Segui até à estação de Carcavelos, centro de Carcavelos, Palmeiras, Sassoeiros e Oeiras onde aos 24 pus-me a subir a Cândido dos Reis. Aproveitei, já agora, para passar no Moinho das Antas pela casa onde vivemos entre Novembro de 1985 a Novembro de 1995, completando assim a volta, não programada, das habitações.

Daí até à estação de Paço d'Arcos, jardim e regresso ao passeio marítimo onde andei o suficiente até perfazer os 30 km em 3.27

Vamos ver o que os próximos dias me reservam mas, haja o que houver, o sonho de Paris ninguém me tirará.

Ah! E quanto aos 30, ainda quero somar um quarto.

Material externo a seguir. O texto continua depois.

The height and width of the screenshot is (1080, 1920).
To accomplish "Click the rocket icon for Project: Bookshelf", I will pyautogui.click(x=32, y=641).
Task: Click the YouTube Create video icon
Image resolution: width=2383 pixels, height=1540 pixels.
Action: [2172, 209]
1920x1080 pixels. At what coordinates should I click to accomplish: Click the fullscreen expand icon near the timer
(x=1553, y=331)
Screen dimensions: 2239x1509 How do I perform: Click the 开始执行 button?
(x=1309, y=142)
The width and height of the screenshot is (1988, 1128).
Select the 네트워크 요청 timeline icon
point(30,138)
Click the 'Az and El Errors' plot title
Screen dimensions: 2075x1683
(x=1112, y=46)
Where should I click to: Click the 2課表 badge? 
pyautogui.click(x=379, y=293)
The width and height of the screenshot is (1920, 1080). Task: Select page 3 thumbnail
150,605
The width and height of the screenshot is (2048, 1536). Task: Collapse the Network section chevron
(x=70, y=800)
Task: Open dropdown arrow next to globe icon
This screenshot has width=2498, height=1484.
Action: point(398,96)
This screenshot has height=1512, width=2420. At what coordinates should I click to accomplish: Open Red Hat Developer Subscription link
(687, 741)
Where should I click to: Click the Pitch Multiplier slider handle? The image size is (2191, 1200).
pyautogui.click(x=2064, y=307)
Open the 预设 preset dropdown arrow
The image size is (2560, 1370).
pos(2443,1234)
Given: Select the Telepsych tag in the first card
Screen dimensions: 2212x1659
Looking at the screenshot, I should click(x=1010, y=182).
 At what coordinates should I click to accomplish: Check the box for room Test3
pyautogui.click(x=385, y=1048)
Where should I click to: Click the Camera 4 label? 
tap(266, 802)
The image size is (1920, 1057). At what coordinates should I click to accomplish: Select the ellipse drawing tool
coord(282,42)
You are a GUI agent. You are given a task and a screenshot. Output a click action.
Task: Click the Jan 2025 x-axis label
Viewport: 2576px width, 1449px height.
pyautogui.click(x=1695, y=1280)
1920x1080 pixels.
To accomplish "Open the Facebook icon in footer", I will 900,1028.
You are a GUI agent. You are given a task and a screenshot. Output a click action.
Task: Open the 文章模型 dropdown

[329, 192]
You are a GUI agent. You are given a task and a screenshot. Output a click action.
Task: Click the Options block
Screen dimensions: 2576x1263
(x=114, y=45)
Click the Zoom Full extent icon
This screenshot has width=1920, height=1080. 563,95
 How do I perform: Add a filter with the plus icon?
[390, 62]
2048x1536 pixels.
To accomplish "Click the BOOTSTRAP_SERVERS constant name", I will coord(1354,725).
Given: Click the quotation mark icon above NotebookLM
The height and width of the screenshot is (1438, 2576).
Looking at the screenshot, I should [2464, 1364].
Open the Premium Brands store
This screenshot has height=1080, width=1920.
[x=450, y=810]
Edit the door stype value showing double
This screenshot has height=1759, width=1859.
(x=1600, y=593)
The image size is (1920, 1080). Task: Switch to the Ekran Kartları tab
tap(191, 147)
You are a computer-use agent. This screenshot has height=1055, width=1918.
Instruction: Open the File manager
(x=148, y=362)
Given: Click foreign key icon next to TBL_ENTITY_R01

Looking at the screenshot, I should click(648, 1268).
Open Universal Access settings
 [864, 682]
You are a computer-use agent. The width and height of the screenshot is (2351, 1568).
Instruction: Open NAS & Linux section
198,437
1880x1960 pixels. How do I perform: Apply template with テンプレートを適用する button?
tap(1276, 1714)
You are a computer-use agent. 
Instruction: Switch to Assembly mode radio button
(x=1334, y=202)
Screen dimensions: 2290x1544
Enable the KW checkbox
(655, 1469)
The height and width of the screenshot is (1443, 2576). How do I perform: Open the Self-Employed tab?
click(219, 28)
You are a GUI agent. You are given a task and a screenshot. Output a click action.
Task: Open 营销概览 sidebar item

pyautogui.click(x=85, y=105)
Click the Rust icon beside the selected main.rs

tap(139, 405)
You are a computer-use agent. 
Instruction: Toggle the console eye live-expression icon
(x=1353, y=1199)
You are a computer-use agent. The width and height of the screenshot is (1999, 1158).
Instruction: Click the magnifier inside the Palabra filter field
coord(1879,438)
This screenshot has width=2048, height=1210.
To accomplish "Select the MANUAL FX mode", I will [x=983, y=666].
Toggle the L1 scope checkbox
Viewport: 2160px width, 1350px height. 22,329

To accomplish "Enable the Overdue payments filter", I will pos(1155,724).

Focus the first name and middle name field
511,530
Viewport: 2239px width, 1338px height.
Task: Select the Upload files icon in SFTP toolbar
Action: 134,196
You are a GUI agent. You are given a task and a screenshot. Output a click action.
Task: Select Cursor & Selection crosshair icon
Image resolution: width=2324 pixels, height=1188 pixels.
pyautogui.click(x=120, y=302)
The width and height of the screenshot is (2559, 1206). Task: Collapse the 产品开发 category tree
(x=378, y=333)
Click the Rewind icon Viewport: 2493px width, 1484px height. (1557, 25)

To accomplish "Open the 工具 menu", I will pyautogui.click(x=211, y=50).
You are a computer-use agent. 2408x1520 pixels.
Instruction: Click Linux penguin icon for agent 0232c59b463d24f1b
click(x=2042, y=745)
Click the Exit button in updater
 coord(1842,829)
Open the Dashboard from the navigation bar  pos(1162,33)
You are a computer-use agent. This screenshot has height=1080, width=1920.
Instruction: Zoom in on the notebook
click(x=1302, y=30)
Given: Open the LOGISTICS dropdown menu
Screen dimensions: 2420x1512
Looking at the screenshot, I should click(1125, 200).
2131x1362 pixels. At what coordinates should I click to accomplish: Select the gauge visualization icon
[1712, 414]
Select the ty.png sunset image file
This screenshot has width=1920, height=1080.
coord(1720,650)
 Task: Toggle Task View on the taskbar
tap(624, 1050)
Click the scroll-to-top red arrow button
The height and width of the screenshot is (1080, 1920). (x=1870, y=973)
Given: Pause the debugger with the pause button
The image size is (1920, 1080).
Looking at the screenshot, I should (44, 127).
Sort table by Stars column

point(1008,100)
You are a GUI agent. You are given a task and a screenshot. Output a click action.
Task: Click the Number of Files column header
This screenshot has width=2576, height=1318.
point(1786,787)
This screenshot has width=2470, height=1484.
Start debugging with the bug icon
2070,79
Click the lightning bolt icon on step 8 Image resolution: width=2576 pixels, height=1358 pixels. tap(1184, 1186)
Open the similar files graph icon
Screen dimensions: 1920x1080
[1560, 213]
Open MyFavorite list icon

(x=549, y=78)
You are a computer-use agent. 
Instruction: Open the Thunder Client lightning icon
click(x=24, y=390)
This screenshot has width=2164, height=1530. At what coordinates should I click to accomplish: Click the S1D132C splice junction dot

Nota final - Também fui buscar inspiração a um filme que vi ontem, Invencível (Unbroken de nome original), realizado pela Angelina Jolie e que relata a história verdadeira de Louis Zamperini, atleta olímpico em Berlim 1936, com apenas 19 anos e como preparação para o que seriam os seus jogos a sério em Tóquio 1940, evento cancelado pela 2ª guerra mundial, e que acabou por estar no Japão, prisioneiro de guerra, sofrendo uma série de horrores, resistindo sempre, indo buscar forças sabe-se lá onde. Se puderem, não percam.   
   

sexta-feira, 20 de fevereiro de 2015

5 anos de blogue - Obrigado!


A 20 de Fevereiro de 2010, faz hoje 5 anos, dei início a este blogue.

Tendo criado o site joaolima.net a 14 de Maio de 2009, fui tentado por amigos a colocar em escrita as corridas que iam vivendo. Juntando isso ao gosto de escrever, atrevi-me a criar o blogue.

5 anos, 1.394 artigos, 368 mil visitas e 7.329 comentários depois, o resultado superou em tudo as minhas expectativas.

E superou porque, independentemente dos números, permitiu-me conhecer uma série de pessoas fantásticas, o que não seria fácil sem o blogue. E isso é o melhor que tenho levado dele pois as verdadeiras e sinceras amizades são um tesouro incalculável!

Obrigado a todos pelas vossas visitas e sempre constante apoio e contribuição (como curiosidade, se somar as 368 mil visitas ao blogue com as 607 mil do site, temos 975 mil. Por outras palavras, em Março chego ao milhão de visitas!)